◆ Objective ◆
Tally the lines in the listing below that contain the string "avatar", matching case exactly. Reply with the number alone.

◆ Data for this exercise ◆
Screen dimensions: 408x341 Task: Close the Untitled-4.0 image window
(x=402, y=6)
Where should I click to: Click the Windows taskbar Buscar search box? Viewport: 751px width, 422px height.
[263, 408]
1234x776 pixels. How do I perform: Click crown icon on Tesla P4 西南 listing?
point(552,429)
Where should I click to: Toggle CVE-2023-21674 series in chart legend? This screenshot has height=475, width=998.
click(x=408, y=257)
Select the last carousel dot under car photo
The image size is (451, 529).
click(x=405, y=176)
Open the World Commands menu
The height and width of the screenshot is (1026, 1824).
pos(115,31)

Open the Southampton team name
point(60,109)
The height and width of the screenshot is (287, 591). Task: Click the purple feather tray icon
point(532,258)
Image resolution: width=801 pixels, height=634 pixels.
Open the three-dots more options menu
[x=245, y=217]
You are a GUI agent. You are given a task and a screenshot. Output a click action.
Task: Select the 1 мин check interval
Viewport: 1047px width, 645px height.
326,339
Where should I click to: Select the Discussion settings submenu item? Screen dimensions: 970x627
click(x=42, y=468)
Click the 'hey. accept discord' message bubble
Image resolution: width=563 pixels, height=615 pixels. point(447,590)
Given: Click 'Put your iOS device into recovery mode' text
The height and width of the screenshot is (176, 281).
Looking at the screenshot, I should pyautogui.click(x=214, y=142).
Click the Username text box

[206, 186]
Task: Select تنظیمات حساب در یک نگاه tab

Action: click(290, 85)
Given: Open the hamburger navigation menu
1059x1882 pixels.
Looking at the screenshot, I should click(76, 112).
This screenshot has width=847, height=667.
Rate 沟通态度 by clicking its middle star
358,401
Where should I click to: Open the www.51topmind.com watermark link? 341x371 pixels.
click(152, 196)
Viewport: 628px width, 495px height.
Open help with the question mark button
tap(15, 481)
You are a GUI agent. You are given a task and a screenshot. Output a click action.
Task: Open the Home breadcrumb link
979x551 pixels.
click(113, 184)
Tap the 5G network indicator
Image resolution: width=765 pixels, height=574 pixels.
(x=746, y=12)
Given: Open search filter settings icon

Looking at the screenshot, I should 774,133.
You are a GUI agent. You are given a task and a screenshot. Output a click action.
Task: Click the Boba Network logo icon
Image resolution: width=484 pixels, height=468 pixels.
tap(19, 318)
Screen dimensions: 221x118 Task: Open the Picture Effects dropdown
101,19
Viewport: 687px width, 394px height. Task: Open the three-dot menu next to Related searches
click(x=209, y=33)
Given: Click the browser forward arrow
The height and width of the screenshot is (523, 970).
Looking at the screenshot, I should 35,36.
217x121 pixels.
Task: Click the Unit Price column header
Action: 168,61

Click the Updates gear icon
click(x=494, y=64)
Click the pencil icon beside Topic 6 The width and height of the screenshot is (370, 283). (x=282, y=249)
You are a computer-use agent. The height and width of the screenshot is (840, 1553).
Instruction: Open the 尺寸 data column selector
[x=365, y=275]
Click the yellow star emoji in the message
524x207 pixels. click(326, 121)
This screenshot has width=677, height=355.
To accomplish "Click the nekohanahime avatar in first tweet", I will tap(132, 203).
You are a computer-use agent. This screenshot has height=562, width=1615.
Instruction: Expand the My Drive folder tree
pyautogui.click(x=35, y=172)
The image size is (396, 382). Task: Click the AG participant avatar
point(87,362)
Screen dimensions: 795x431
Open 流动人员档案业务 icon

◆ Answer below ◆
2